Full disclosure…when I scheduled Susan for today I didn’t put it together that she was SUSAN CARLISLE one of my favorite HQN authors. I’m not even kidding when I tell I LOVE her books. So I’m super excited to be sharing a anippet from her latest book One Night…
Sports physician Dr. Melanie Hyde is used to being treated as one of the guys—but just sometimes it would be nice to be treated like a woman…
So when hotshot orthopedic doctor Dalton Reynolds flies in to Niagara Falls, his brooding good looks ignite feelings Mel never even knew existed!

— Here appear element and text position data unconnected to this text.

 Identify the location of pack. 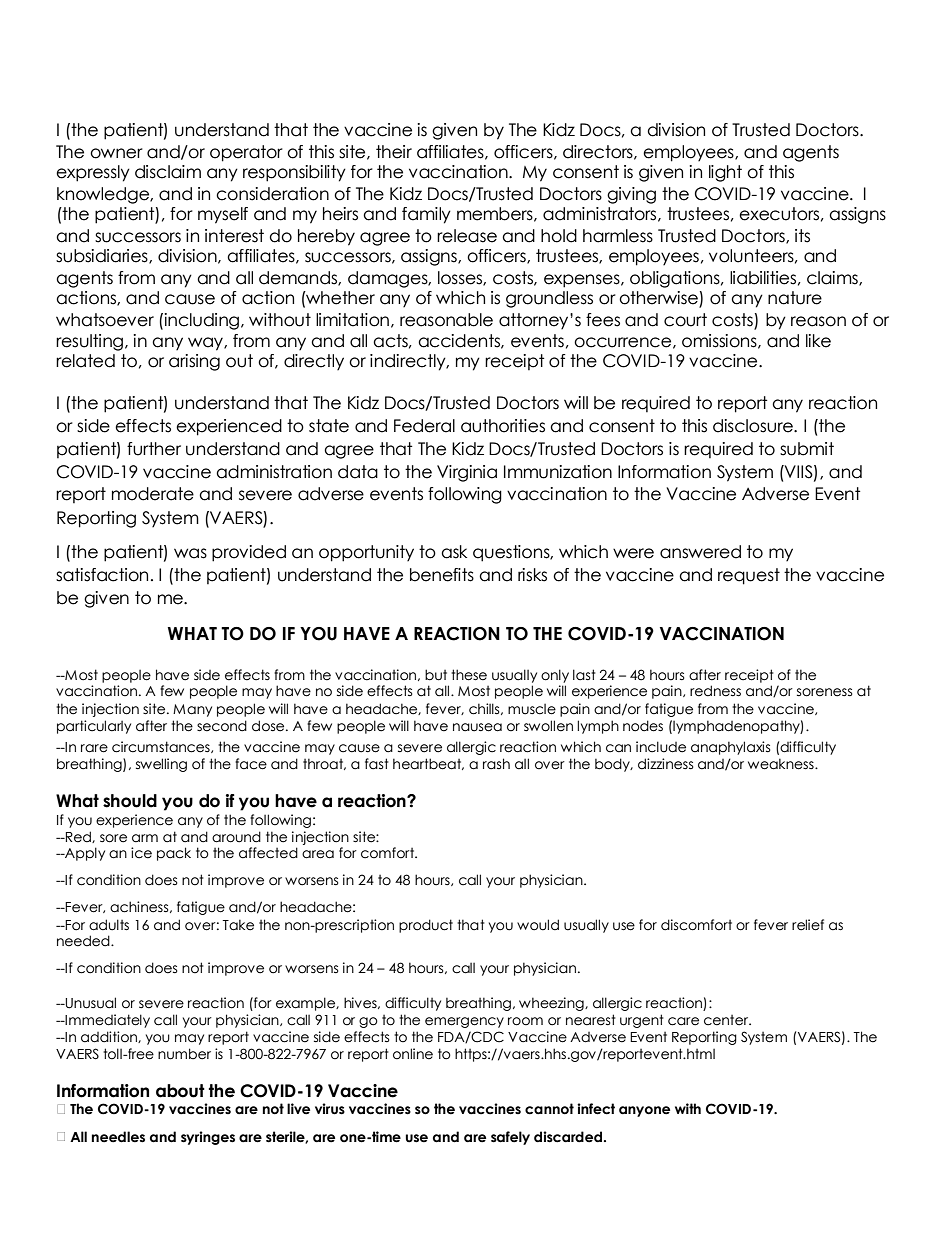
(174, 854).
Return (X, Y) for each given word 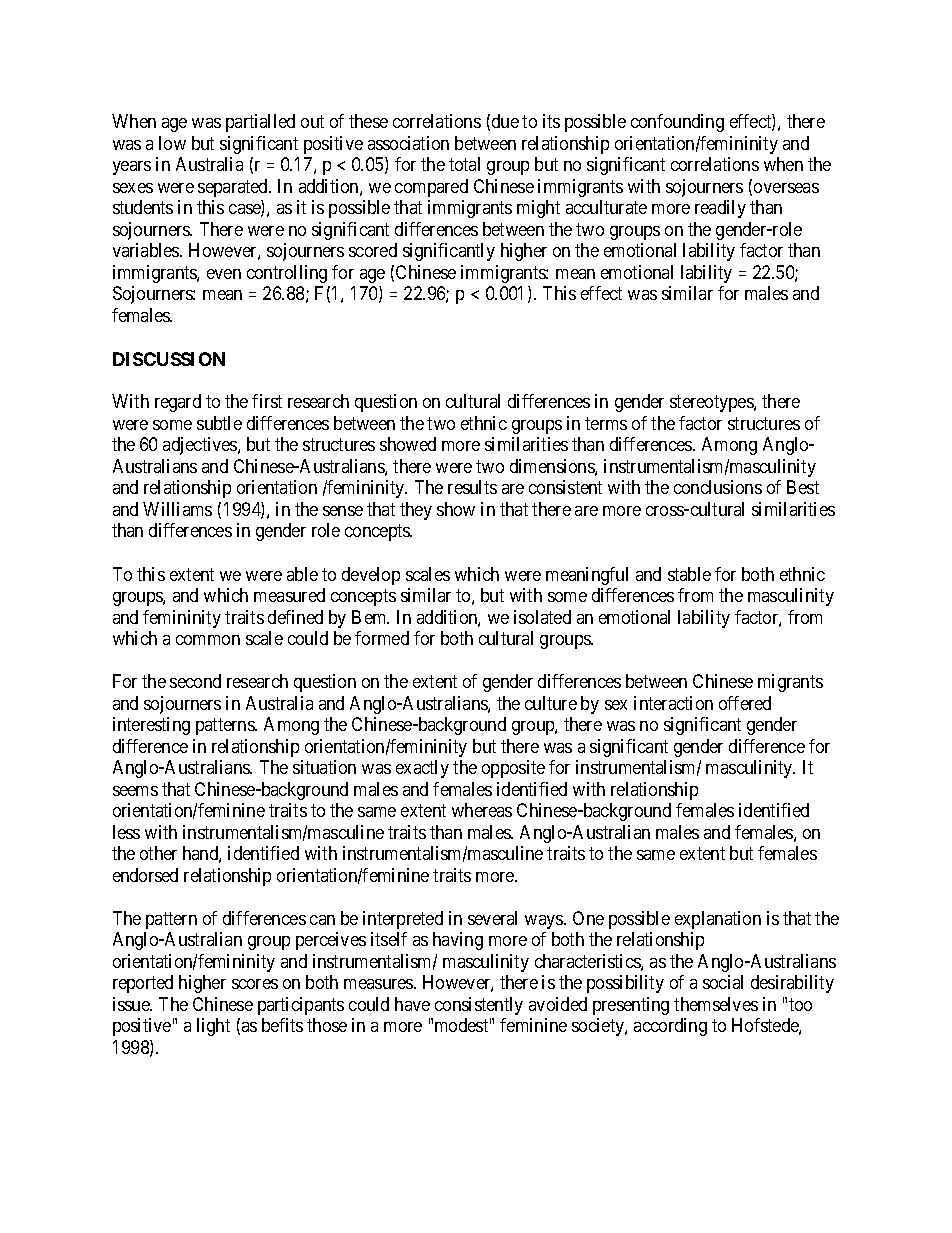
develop (371, 576)
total (464, 164)
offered (745, 703)
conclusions (718, 487)
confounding (677, 123)
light (213, 1027)
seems (135, 791)
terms (606, 423)
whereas (482, 810)
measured (289, 595)
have (412, 1004)
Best (803, 487)
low (172, 143)
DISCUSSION (169, 359)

Dalton’s flight leaves in a few days, and yet after their short but steamy time together Mel knows that she’s already fallen for him. Can she melt Dalton’s heart and convince him to stay…just in time for Christmas?
Dr. Melanie Hyde stood with the other chauffeurs waiting and watching passengers outside the security zone at the top of the escalators. Overhead the notes of ‘Jingle Bells’ were being piped via speakers throughout Niagara Falls International Airport in upstate New York. She wiggled the small white sign she held back and forth. Written on it was “Reynolds.”
She was there to pick up the ‘go-to’ orthopedic sports doctor. He’d been flown in on a private jet paid for by the Niagara Falls Currents, the professional football team and her employer. Her father, the General Manager, had sent her on this mission in the hope that she might, in his words, “soften the doctor up.”
Melanie had no idea how she was supposed to do that. She would have to find some way because she didn’t want to disappoint her father. Long ago she’d accepted what was expected of her. Not that she always liked it.
Maybe the one physician to another respect would make Dr. Reynolds see the team’s need to get Martin “The Rocket” Overtree on the field for the Sunday playoff game and hopefully the weeks after that.
As team physician, Melanie had given her professional opinion but her dad wanted a second one. That hurt, but she was a team player. Had been all her life. Just once she’d like her father to see her for who she really was, a smart woman who did her job well. An individual.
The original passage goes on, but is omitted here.